The US has raised its import duties on Chinese steelmakers by more than fivefold after accusing them of selling their products below market prices.
The taxes of 522% specifically apply to Chinese-made cold-rolled flat steel, which is used in car manufacturing, shipping containers and construction.
The US Commerce Department ruling comes amid heightened trade tensions between the two sides over several products, including chicken parts.
Steel is an especially sensitive issue.
US and European steel producers claim China is distorting the global market and undercutting them by dumping its excess supply abroad.
The Commerce Department also levied anti-dumping duties of 71% on Japanese-made cold-rolled steel.
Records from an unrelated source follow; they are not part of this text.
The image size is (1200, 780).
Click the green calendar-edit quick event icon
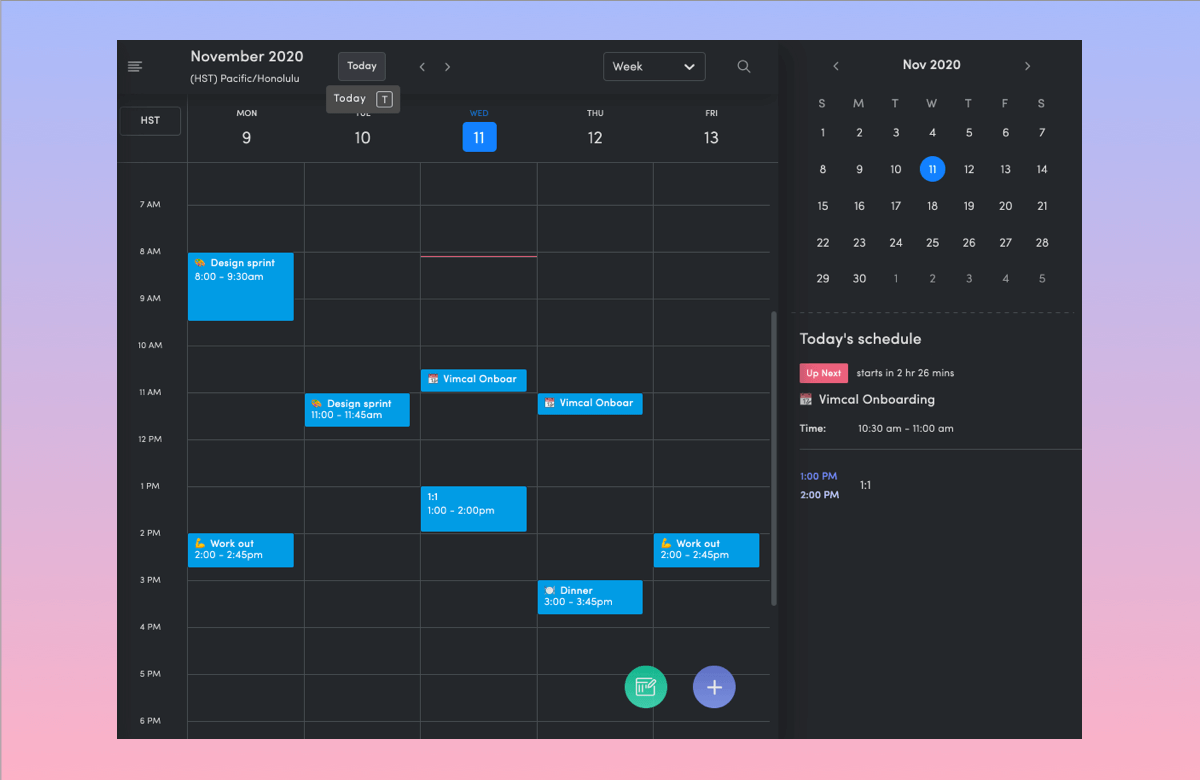[645, 687]
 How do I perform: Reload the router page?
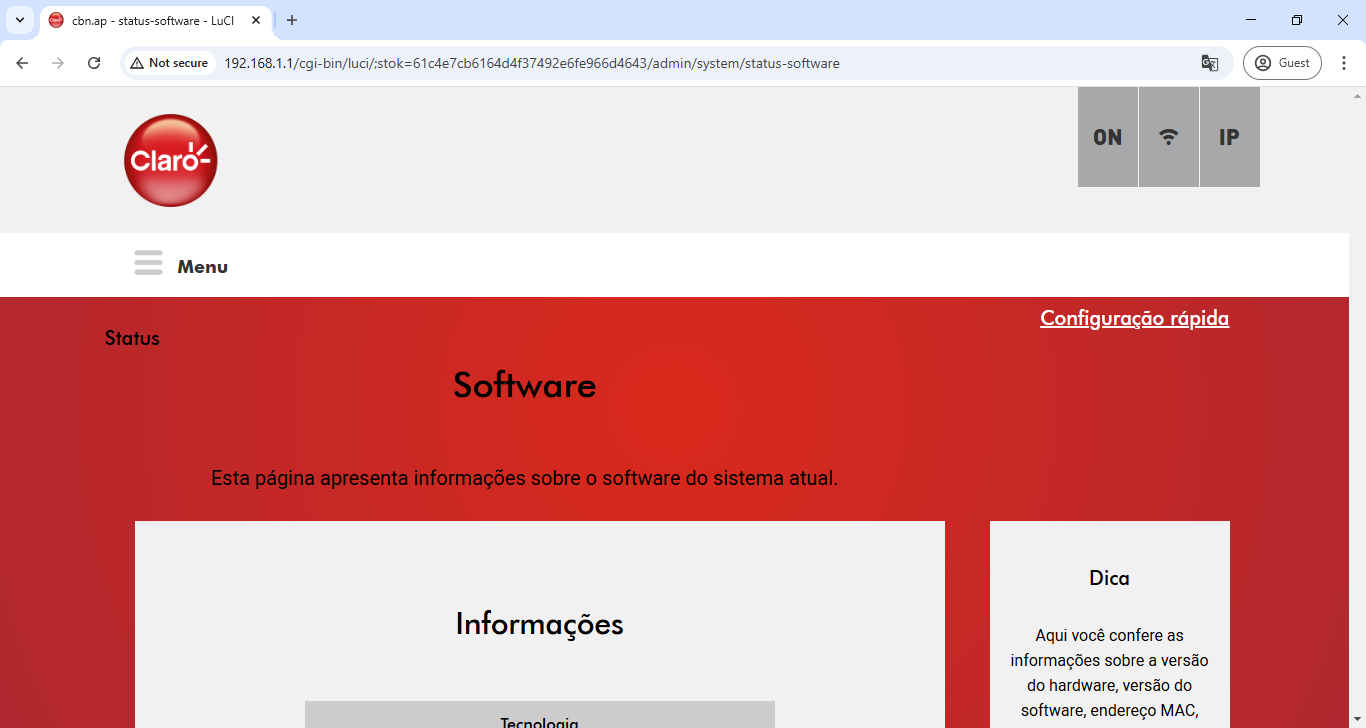(x=94, y=63)
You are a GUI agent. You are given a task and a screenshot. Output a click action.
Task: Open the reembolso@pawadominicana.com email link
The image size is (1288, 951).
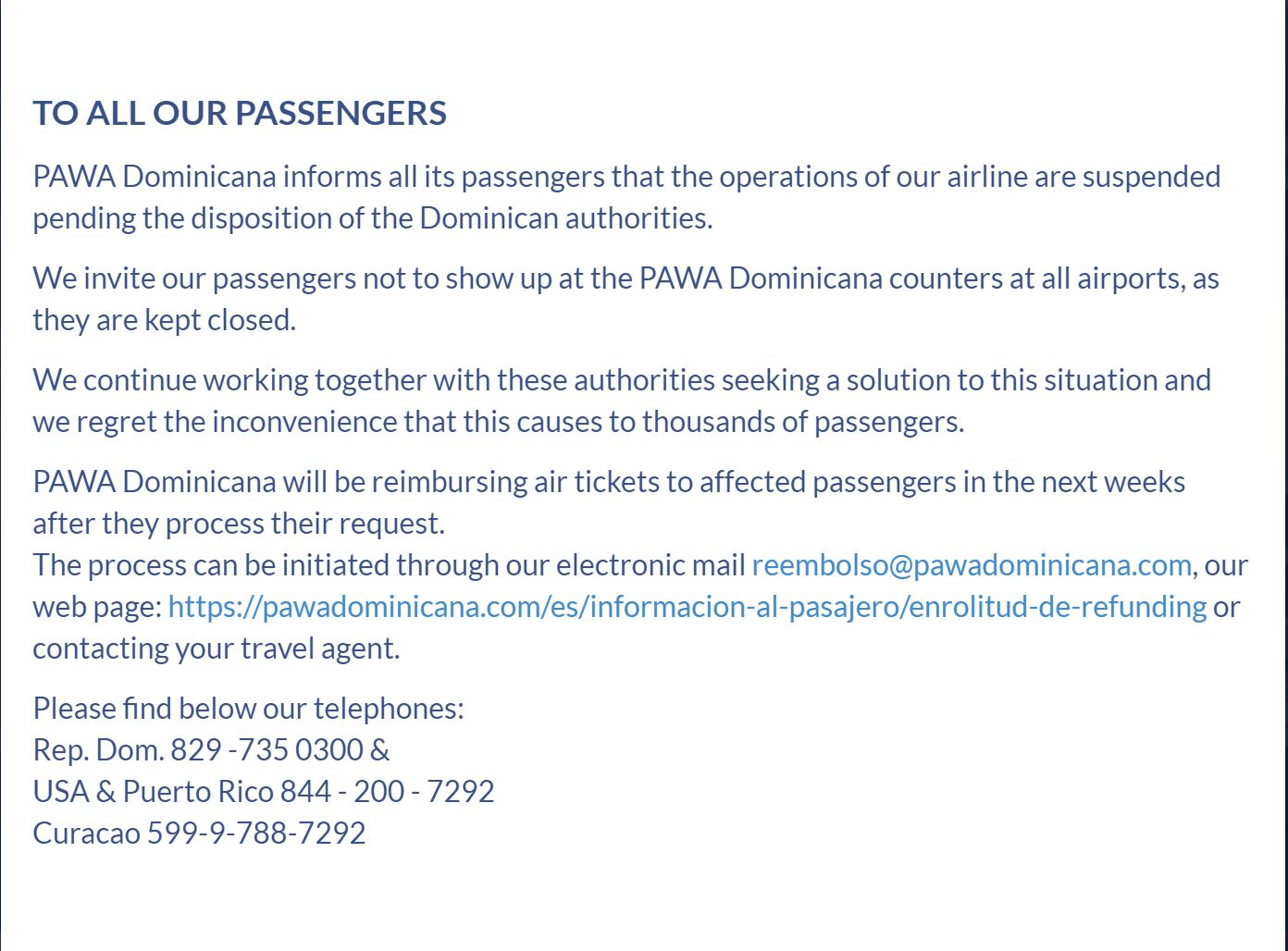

The politics behind the move - Karishma Vaswani, Asia Business correspondent, BBC News
The ruling itself is only directed at what is a small amount of steel from China and Japan and won't have much of an impact - but it is the politics of the ruling that's worth noting.
It is an election year, and US presidential candidates have been ramping up the rhetoric on what they say are unfair trade practices by China.
US steel makers say that the Chinese government unfairly subsidises its steel exports. Meanwhile China has been under pressure to save its steel sector, which is suffering from over-capacity issues because of slowing demand at home.
China's Ministry of Finance has not directly responded to the US ruling but on its website this morning it has said that China will maintain its tax rebate policy for steel exports as part of its efforts to help the bloated steel sector recover.
These tax rebates are seen as favourable policies to shore up ailing steel companies in China, and to avoid massive job losses. Expect more fiery rhetoric from the US on China's unfair trading practices soon.
A separate filing by major US steelmakers to the International Trade Commission is looking to completely ban all Chinese steel imports.
The US steel industry claims that some 12,000 workers have been laid off in the past year because of unfair Chinese competition.
China claims the weak economy is more responsible for the industry's problems and that it has taken steps to reduce its steel production.
Last year, China's exports of cold-rolled steel flat products to the US were valued at an estimated $272.3m (£188.5m).